01/09/23

JUROS TIRÂNICOS 4

 

Em sua quinta reunião do ano e quinta na gestão Lula 3, o Comite de Política Monetária (Copom) do Banco Central do Brasil (BC) decidiu reduzir em meio ponto percentual (0,5) a taxa Selic (Sistema Especial de Liquidação e de Custódia), denominação dada para a taxa básica de juros no Brasil. Foi a primeira vez que houve redução da taxa neste ano, retomando o patamar de junho de 2022, em 13,25%. Porém, há exatos três anos, em 5 de agosto de 2020, o Copom anunciava uma taxa de 2% e a economia do país não evaporou.

 

A ATA DA 256ª REUNIÃO

 

O Copom reunido 1º e 2 de agosto de 2023, dessa vez com dois  novos diretores, Ailton de Aquino Santos e Gabriel Galípolo, ambos indicados pela gestão Lula 3, divulgou sua ata dia 8.

Como de praxe, lembrou que no plano internacional não houve mudanças significativas desde a última reunião do comitê, com a economia mundial em desaceleração e com os principais bancos centrais do mundo focados em promover a convergência da inflação para as suas respectivas metas. Sublinhamos que o FED (equivalente do banco central nos EUA) e o Banco Central Europeu (BCE) estabeleceram uma meta inflacionária de 2% ao ano. Para nós, o Conselho Monetário Nacional, em decisão anunciada dia 29 de junho, manteve a meta da inflação em 3,25% ao ano para 2023 e indicou que para os próximos anos será de 3%, até que seja alterada.

:: TRECHO DE ORIGEM ::
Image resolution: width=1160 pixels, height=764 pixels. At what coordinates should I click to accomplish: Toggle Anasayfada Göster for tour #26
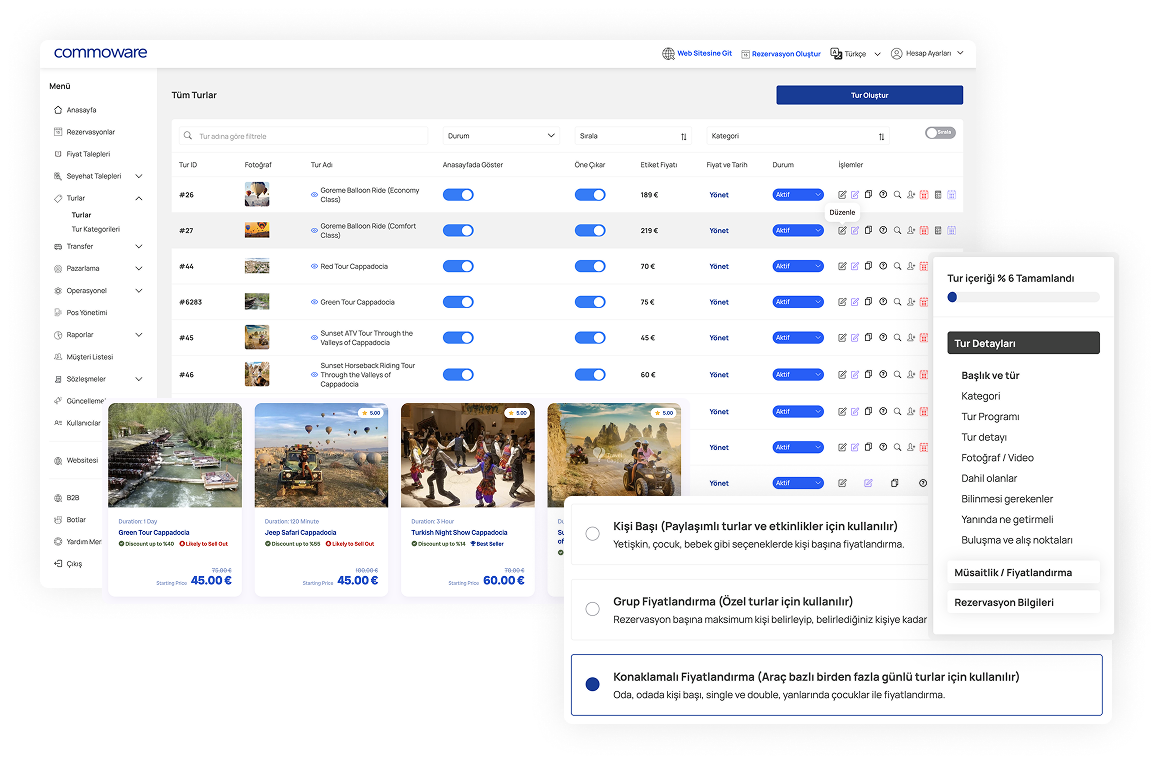458,195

:: EXERCÍCIO PROPOSTO ::
Responda com base no texto sobre a taxa Selic:
(a) De quanto foi a redução da taxa Selic decidida pelo Copom?
(b) Quem são os dois novos diretores que participaram da reunião de 1º e 2 de agosto de 2023?
(c) Qual meta de inflação o Conselho Monetário Nacional manteve para 2023?

:: RESPOSTA ::
(a) Meio ponto percentual (0,5), levando a taxa a 13,25%.
(b) Ailton de Aquino Santos e Gabriel Galípolo.
(c) 3,25% ao ano.